Am kommenden Sonntag wird im Rahmen der Wahl zum Abgeordneten Haus in Berlin in einem Volksentscheid über die Enteignung abgestimmt. Doch ein positiver Ausgang käme bloß einem Appell an den neu zu bildenden Senat gleich.

Große Wohnkonzerne wie Deutsche Wohnen und Vonovia scheinen vom Echo auf die Bürgerinitiative immerhin so beeindruckt, dass sie teilweise auf die Rückerstattung von entgangenen Mieterträgen durch den Mietendeckel verzichteten, Mäßigung bei anstehenden Mieterhöhungen ankündigten und letzte Woche einen Deal über den Rückkauf von 14.750 Wohnungen durch das Land Berlin unterzeichneten.

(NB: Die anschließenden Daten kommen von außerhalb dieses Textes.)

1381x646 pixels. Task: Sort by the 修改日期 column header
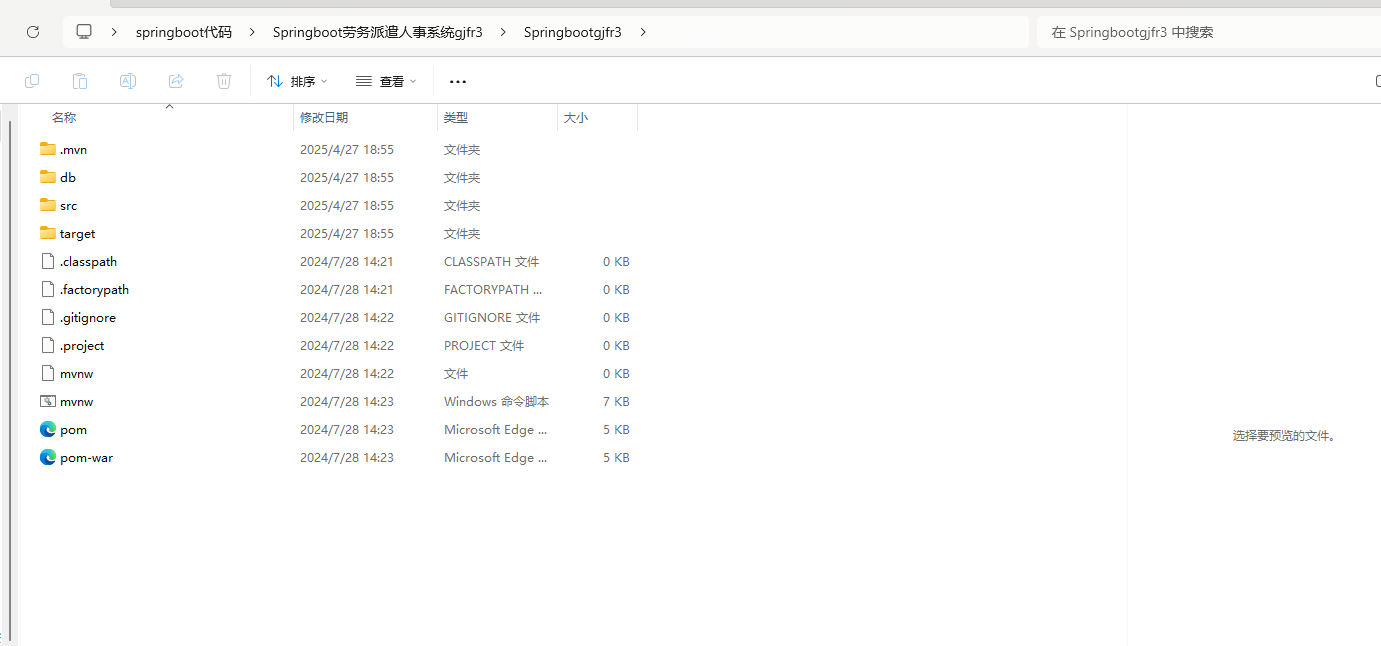click(324, 117)
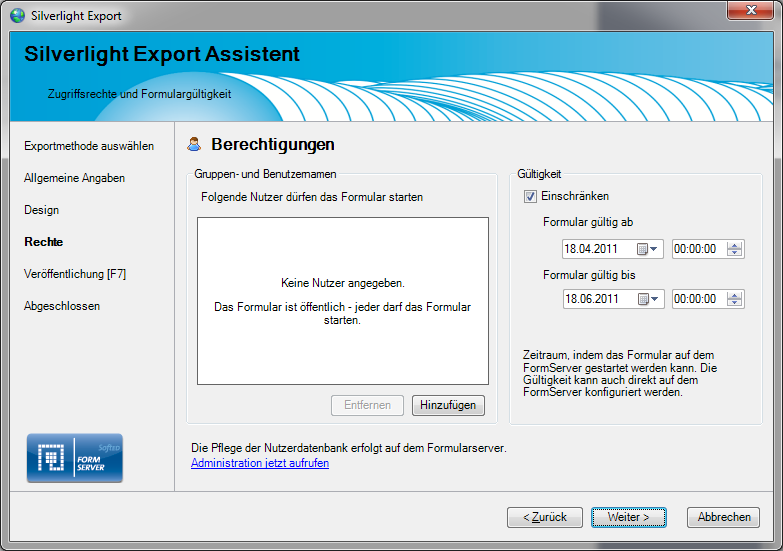Cancel the wizard with Abbrechen
783x551 pixels.
point(723,517)
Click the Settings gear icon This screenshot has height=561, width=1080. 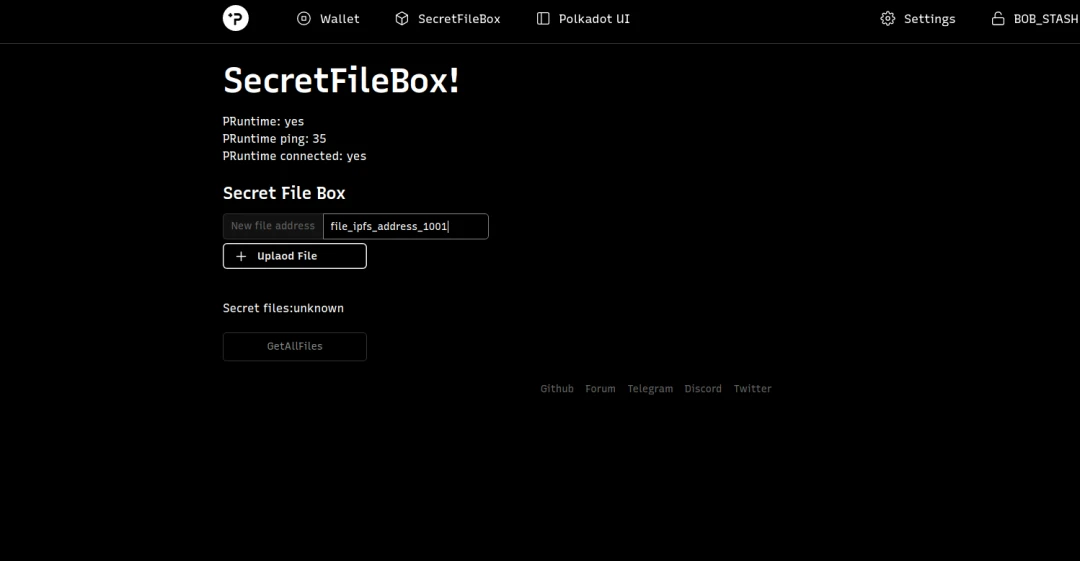887,18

Eigenbedarf als Spekulations-Tool

Zurück zum Brief nach dem Fall des Mietendeckels. Der neue Eigentümer, der die Wohnung kurz vor dem Jahreswechsel gekauft hatte, wollte eine Mieterhöhung durchsetzen - zwei Tage nachdem der Deckel ab war. Die geforderte Höhe lag weit über der durch den Mietenspiegel festgelegten Grenze. Auch die Zustimmungsfrist von zwei Wochen entsprach nicht den gesetzlichen Vorgaben. Normalerweise hat man zwei Monate Zeit für eine Zustimmung oder einen Widerspruch. Das roch nach kalkulierter Provokation.

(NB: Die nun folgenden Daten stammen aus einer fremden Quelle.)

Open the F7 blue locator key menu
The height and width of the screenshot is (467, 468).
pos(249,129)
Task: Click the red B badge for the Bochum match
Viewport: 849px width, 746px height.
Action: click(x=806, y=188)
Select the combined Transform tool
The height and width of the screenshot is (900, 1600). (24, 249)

Wir antworteten auf Rat des Mietervereins mit der Anerkennung der Mieterhöhung im Rahmen der dafür vorgesehenen Preisbindung. Daraufhin eskalierte die Situation und nach einem „klärenden“ Telefongespräch wurde uns eine Eigenbedarfskündigung angekündigt.

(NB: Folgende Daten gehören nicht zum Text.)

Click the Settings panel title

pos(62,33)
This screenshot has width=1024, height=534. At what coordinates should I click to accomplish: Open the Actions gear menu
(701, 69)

Die Eigenbedarfskündigung ist in Deutschland die häufigste Form der Kündigung einer Mietwohnung. Sie kann dann erfolgen, wenn der Vermieter oder die Vermieterin den Anspruch gut begründen kann. Das ist der Fall, wenn die Eigentümer*innen zum Beispiel selbst ihre Wohnung verloren haben, oder diese für einen nahen Verwandten brauchen.

Wohnen und Wahlen in Berlin 2021

Christian Lehner

Aber auch die Mieter*innen sind geschützt, wenn zum Beispiel aus dem Herleitung der Eigenbedarfskündigung klar ersichtlich wird, dass diese mit betrügerischer Absicht passierte oder dass man nur unliebsame Mieter*innen los werden möchte.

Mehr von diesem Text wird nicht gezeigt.